■ MATERIAL SHOWN ■
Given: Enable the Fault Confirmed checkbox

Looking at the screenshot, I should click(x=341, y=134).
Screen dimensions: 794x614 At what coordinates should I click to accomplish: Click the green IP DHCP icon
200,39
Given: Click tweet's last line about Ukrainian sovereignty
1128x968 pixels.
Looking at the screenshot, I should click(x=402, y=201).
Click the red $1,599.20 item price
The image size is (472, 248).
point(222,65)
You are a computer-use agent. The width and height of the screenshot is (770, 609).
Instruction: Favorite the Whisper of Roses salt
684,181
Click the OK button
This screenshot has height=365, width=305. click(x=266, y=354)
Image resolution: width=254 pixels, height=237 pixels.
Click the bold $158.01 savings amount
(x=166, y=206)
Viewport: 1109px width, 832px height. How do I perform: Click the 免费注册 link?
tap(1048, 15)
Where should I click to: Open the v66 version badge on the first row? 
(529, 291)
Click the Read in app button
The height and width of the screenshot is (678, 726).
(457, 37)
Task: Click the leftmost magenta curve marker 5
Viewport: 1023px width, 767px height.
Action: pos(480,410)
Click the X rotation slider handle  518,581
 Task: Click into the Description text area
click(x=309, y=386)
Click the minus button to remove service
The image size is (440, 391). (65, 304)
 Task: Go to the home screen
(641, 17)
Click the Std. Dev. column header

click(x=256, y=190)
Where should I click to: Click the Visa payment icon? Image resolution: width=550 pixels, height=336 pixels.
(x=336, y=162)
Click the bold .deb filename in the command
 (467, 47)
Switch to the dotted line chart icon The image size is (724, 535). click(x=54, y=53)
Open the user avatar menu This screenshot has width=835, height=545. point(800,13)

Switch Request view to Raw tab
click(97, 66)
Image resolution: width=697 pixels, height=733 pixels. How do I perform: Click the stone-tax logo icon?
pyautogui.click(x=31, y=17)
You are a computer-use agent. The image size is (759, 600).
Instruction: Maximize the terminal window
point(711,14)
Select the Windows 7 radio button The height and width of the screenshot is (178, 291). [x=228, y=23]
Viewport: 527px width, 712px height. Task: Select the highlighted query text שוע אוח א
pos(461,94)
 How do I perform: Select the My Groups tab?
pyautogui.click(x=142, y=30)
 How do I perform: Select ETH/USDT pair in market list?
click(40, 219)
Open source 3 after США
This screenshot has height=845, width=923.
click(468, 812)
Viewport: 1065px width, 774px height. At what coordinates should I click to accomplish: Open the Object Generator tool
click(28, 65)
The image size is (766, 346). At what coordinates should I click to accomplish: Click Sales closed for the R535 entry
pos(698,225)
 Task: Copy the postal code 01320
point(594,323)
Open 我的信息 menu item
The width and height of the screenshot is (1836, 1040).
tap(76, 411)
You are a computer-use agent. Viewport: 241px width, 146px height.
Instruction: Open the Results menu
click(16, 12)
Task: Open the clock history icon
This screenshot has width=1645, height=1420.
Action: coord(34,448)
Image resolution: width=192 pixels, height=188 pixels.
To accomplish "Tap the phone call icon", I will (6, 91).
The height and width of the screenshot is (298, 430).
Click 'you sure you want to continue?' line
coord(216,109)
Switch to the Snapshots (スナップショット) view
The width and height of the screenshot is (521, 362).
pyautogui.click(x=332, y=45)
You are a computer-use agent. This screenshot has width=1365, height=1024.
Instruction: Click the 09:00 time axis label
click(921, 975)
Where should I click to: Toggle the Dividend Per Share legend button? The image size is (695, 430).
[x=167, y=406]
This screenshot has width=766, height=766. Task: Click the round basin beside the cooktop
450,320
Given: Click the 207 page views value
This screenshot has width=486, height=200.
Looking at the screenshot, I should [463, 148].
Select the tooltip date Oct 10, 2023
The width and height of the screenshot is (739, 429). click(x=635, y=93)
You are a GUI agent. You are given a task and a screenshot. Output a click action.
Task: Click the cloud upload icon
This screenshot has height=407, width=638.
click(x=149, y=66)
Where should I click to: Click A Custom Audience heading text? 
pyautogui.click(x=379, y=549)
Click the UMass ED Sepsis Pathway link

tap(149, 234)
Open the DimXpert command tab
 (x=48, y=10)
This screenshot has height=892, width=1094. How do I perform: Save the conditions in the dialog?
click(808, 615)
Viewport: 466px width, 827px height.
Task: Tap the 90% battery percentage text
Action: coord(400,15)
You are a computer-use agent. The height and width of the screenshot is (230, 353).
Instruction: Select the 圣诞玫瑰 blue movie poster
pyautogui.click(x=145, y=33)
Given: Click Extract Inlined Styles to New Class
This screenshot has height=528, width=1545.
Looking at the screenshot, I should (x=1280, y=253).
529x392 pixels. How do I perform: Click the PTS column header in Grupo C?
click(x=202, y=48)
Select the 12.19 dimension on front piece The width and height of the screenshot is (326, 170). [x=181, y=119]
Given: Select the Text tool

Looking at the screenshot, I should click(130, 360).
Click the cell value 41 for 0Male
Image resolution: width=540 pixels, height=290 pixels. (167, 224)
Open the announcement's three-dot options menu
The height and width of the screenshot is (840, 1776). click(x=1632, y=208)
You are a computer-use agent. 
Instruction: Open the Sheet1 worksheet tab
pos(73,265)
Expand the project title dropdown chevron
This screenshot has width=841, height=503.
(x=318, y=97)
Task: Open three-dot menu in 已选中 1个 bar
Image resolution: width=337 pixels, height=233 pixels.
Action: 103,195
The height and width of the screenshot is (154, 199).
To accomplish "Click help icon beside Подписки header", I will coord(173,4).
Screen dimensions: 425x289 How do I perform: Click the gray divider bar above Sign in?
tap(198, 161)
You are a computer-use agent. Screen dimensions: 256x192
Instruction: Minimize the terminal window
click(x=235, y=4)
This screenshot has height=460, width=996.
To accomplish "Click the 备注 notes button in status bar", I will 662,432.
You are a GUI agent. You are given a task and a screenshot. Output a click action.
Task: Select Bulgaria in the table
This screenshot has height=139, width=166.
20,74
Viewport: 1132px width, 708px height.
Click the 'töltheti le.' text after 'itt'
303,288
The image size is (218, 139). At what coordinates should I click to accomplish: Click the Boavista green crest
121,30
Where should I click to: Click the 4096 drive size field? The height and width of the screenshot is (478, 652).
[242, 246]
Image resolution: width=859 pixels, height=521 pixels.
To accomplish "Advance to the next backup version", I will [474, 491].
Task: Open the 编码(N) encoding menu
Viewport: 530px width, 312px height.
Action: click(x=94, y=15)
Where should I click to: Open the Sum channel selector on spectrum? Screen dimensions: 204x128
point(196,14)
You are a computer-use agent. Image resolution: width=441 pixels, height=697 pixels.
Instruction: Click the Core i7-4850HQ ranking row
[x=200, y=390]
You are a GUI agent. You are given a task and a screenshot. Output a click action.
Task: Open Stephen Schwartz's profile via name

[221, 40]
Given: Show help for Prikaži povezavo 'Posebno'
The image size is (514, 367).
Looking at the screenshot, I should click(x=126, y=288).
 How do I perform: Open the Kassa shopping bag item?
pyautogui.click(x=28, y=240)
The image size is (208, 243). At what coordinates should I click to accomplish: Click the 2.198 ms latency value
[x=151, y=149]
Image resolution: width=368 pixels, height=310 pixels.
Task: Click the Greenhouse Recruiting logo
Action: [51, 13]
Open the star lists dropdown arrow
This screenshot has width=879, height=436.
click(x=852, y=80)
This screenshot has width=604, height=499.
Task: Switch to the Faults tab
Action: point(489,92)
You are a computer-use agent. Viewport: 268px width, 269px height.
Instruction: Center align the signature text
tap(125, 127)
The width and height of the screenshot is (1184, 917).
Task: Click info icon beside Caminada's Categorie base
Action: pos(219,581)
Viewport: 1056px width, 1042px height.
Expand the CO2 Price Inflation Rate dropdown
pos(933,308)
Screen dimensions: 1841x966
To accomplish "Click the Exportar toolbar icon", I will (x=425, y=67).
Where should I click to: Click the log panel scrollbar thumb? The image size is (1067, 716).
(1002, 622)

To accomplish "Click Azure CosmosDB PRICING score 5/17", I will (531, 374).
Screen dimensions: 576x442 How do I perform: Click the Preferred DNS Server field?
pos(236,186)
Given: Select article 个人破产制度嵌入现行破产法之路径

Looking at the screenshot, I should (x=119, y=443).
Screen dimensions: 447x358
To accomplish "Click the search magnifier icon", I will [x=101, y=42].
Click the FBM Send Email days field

■ ASSIGNED TASK ■
Up to and including the line that contains "You are a computer-use agent. The width", restate word for word every line of the entries, starting from the first.

■ RESULT FOR THIS EXERCISE ■
Given: Enable the Fault Confirmed checkbox

Looking at the screenshot, I should click(x=341, y=134).
Screen dimensions: 794x614 At what coordinates should I click to accomplish: Click the green IP DHCP icon
200,39
Given: Click tweet's last line about Ukrainian sovereignty
1128x968 pixels.
Looking at the screenshot, I should click(x=402, y=201).
Click the red $1,599.20 item price
The image size is (472, 248).
point(222,65)
You are a computer-use agent. The width and height of the screenshot is (770, 609).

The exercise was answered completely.